Personal information
- Date of birth: 3 June 1988 (age 38)
- Place of birth: Belgrade, SFR Yugoslavia
- Height: 1.84 m (6 ft 1⁄2 in)
- Positions: Left back; midfielder; central defender;

Youth career
- Partizan

Senior career*
- Years: Team / Apps / (Gls)
- 2006–2008: Hajduk Beograd / 32 / (1)
- 2008–2010: Budućnost Podgorica / 20 / (0)
- 2010–2011: Anorthosis Famagusta / 9 / (0)
- 2011–2012: Levski Sofia / 15 / (0)
- 2012–2013: Budapest Honvéd / 12 / (0)
- 2013: Egri / 9 / (0)
- 2013–2014: Spartak Subotica / 3 / (0)
- 2014: Tiraspol / 2 / (0)
- 2014–2015: Budapest Honvéd / 9 / (0)
- 2015–2016: Partizani Tirana / 3 / (0)
- 2016–2017: Sinđelić Beograd / 6 / (0)
- 2017–2018: Bačka / 5 / (0)
- 2018–2020: Schiltigheim / 23 / (0)
- 2020–2021: Sloga Kraljevo / 13 / (0)
- 2021: Žarkovo / 11 / (1)

International career
- 2008: Montenegro U21 / 8 / (0)

= Marko Vidović =

Montenegrin footballer

Marko Vidović (Марко Видовић; born on 3 June 1988) is a Montenegrin footballer who plays as a left back.

==Club career==
===Serbia===
Born in Belgrade, SR Serbia, SFR Yugoslavia, Vidović started playing football in the youth teams of FK Partizan. After that, he spent two years with FK Hajduk Beograd until January 2008 where he made his first senior appearances playing in the Serbian First League (2nd tier).

===Budućnost Podgorica===
In 2008, he joined FK Budućnost Podgorica in the Montenegrin First League which was coached by Miodrag Ješić. He was part of the squad that won the 2007–08 Montenegrin First League. While playing in Montenegro, he accepted a call to represent Montenegro on international level, having played 5 matches for the Montenegro national under-21 football team.

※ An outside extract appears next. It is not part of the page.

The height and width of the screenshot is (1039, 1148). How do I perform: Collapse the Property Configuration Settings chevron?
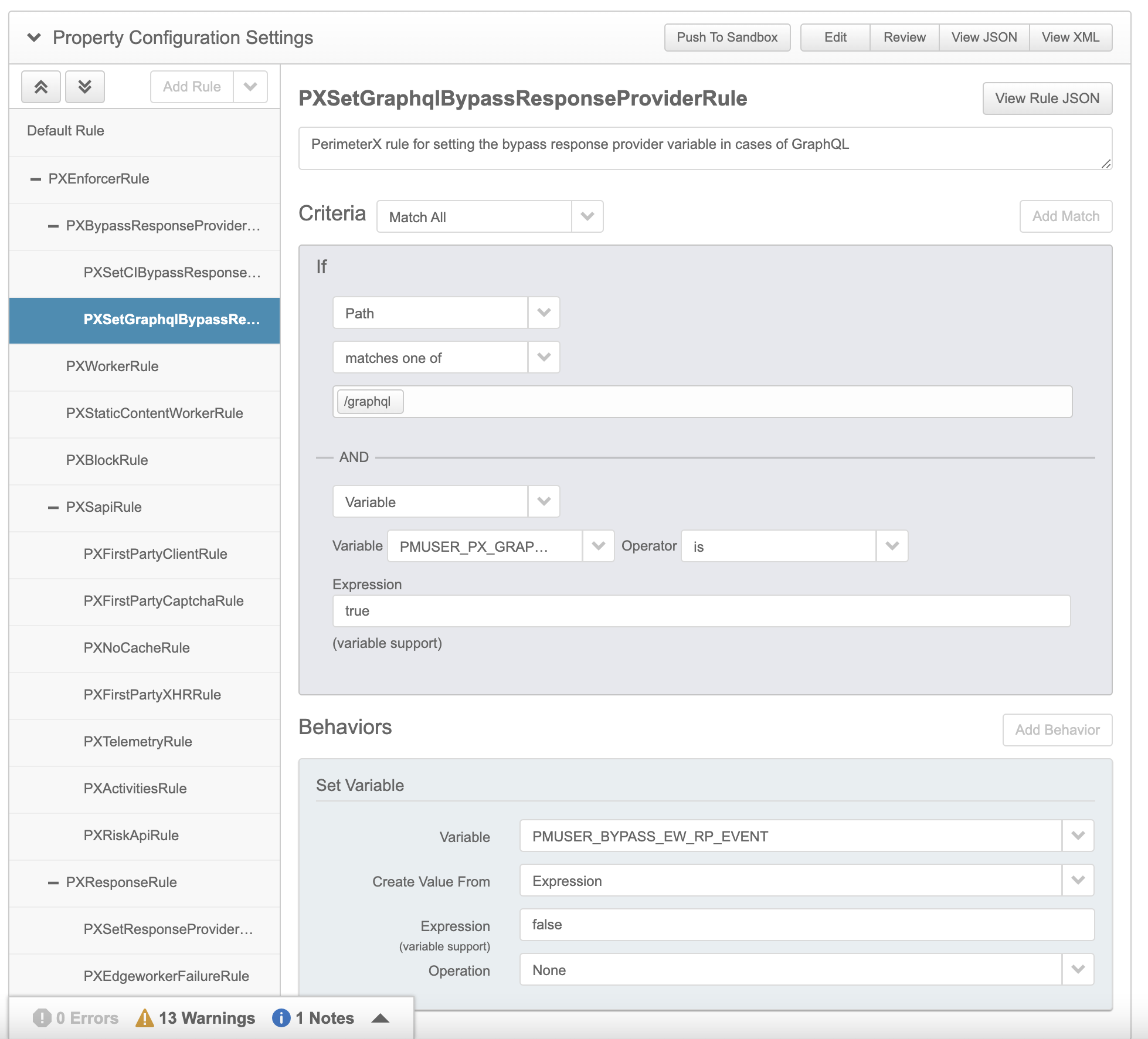pyautogui.click(x=34, y=38)
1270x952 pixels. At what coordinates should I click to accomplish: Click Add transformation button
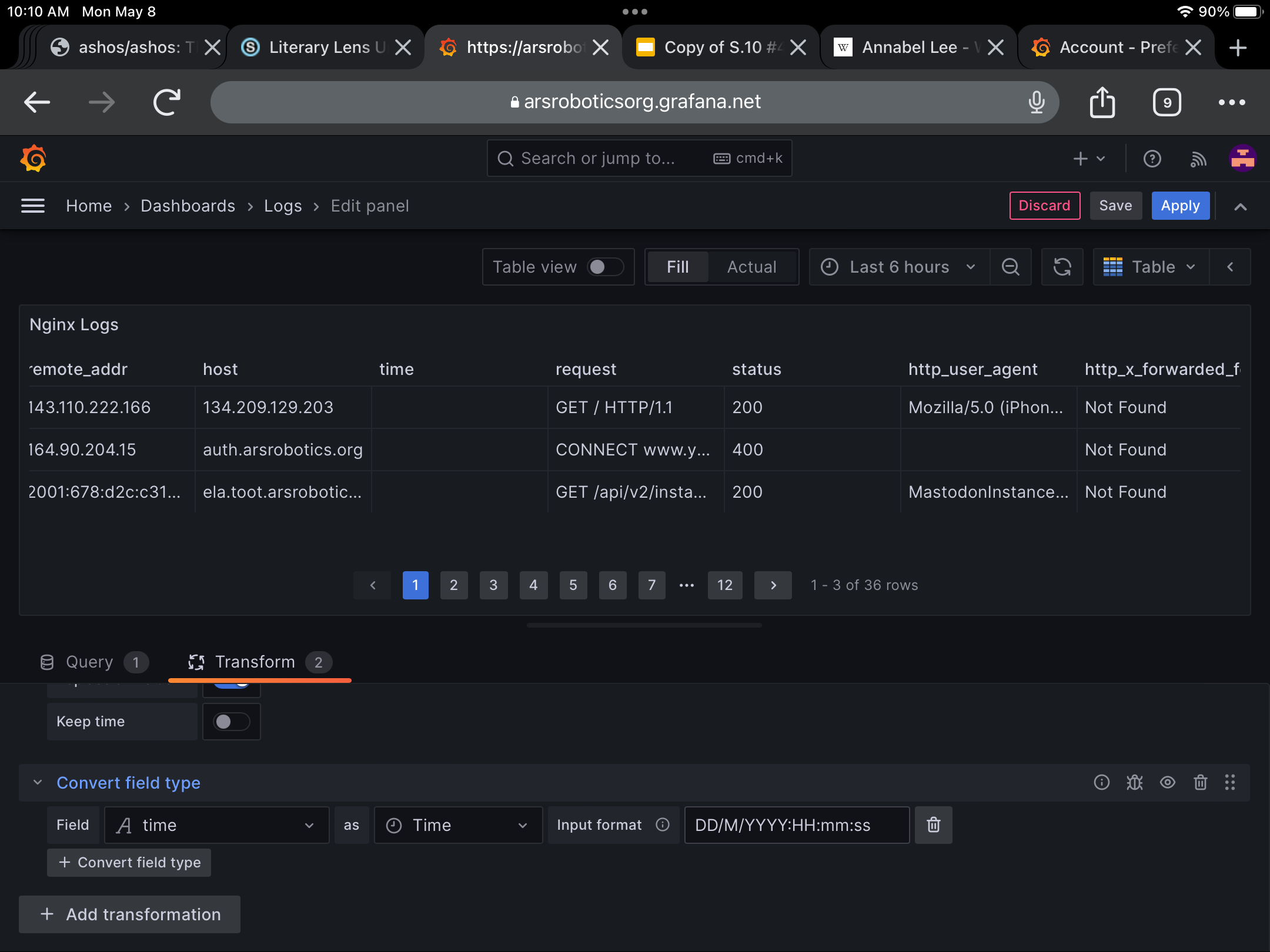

===Anorthosis Famagusta===
In 2010 Vidović joined Anorthosis Famagusta coached by Slavoljub Muslin. He made his debut against PFC CSKA Moscow in 2010–11 UEFA Europa League playoffs.

===Levski Sofia===
On 28 January 2011, the official Anorthosis site announced that Vidovic will join Levski Sofia on 1 February. One day later he arrived in Sofia and successfully passed the medical tests.

===Hungary===
In the season 2012-13 he played in Hungary in top league sides Budapest Honvéd FC and Egri FC.

===Spartak Subotica===
On July 12, 2013, he was presented as a new player of FK Spartak Subotica along with Stefan Cicmil and signed the contract on July 30.

He played with FK Partizani Tirana in the 2015–16 Albanian Superliga.

In summer 2016 he returned to Serbia and joined second-level side FK Sinđelić Beograd.